Shawqi Shaw (left) and Professor Juan Felipe Torres with the first prototype of thermal diffusion desalination. Credit: ANU College of Engineering, Computing and Cybernetics
Researchers from the Australian National University have proposed a new method for desalinating water that avoids many of the unwanted side effects of traditional desalination techniques and reduces the energy required by about 80%.
Fresh water has become a critical issue in many regions around the world, and some already rely on desalination, that is, extracting fresh water from ocean water.
Humans now use about a third of all freshwater discharges, and it is expected to reach half by mid-century, especially in areas such as Israel, Mexico City, India, Southern California and many others. Water availability will arguably be the most serious crisis facing humanity this century, and will get worse as climate change melts snow, increases evaporation from surface water, changes patterns and amounts of precipitation, and increases the amount of water in the atmosphere.
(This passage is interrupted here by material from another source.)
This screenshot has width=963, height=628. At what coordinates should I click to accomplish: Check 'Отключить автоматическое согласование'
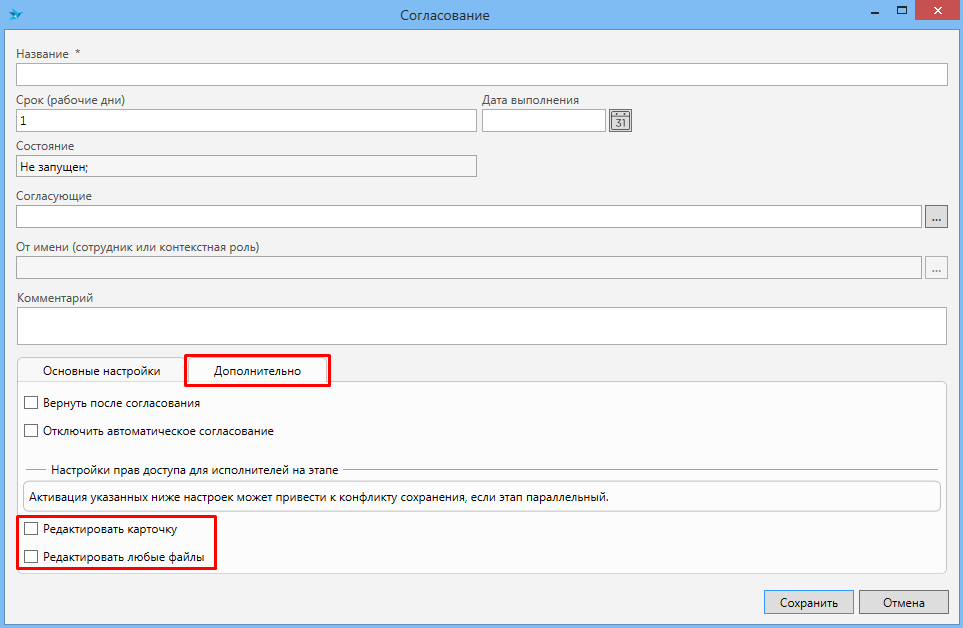point(31,431)
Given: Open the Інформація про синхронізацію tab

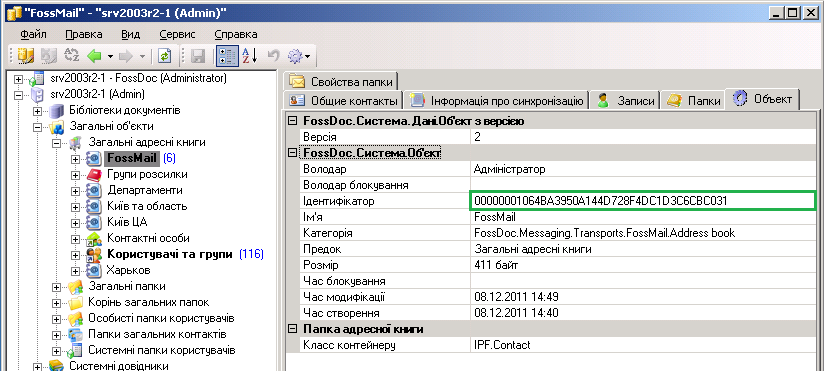Looking at the screenshot, I should pos(497,100).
A 2018 World Bank report found that about 300 million people in more than 150 countries around the world depend on desalination at an energy cost of 3 kilowatt-hours per cubic meter (kWh/m).3), a 10-fold decrease since 1970. However, desalination accounts for a quarter of the energy used to supply water, requiring about 100 billion kilowatt-hours of energy in 2018.
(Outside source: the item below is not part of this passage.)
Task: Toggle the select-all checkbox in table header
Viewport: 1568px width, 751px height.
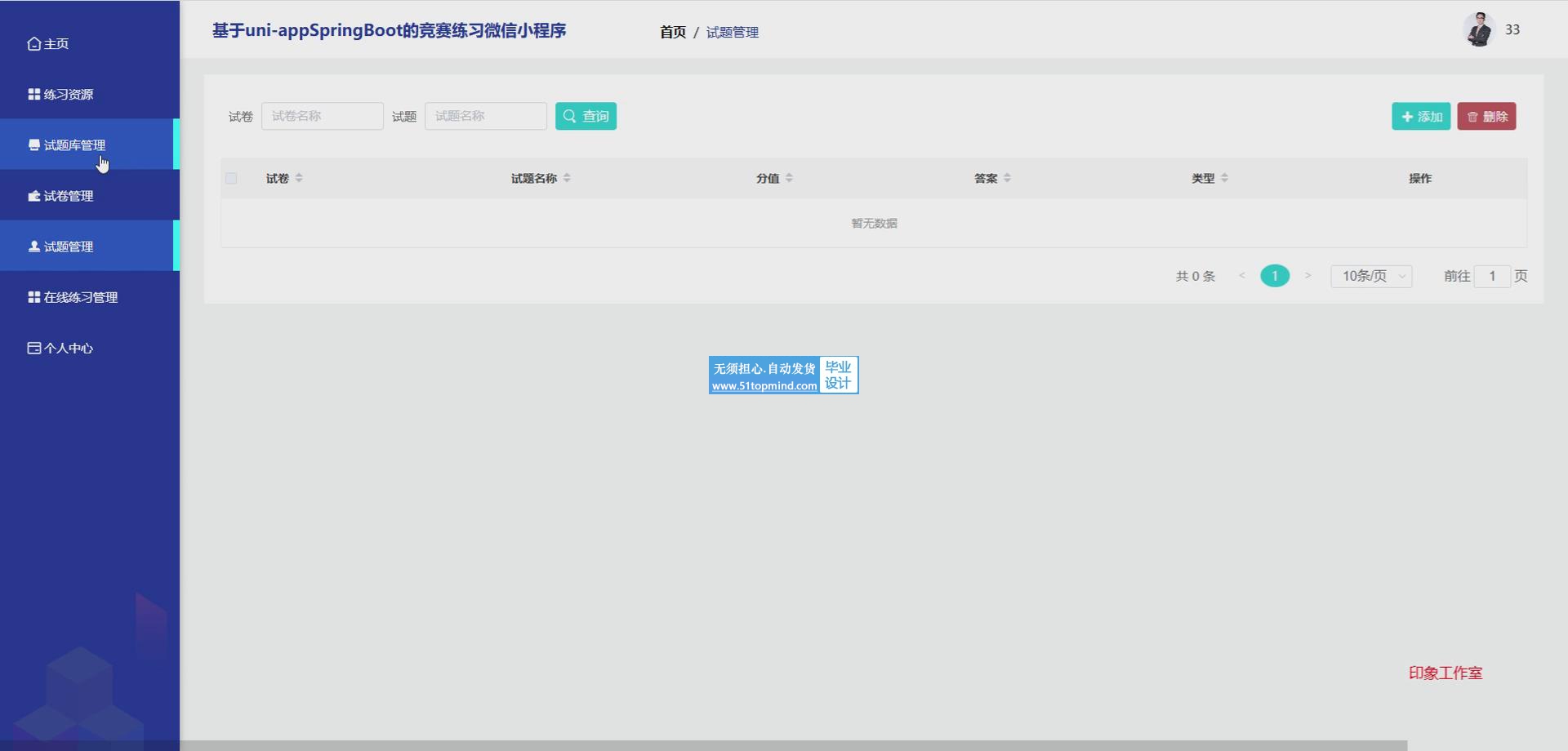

Desalination technologies to date are either material-based methods, such as reverse osmosis, which uses high pressure to separate molecular species in water, or thermal methods, such as solar-based evaporation or cryogenic desalination.
But these systems can receive and kill smaller marine life through heat, stress or chemicals, or pin larger marine life to intake screens. They leave behind brine, which is water with a very high salinity of more than 30% (ocean water contains about 30 to 35 grams of salt per kilogram of water, mostly sodium chloride) that is drained back into the ocean, where it sinks to the bottom. . It harms ecosystems.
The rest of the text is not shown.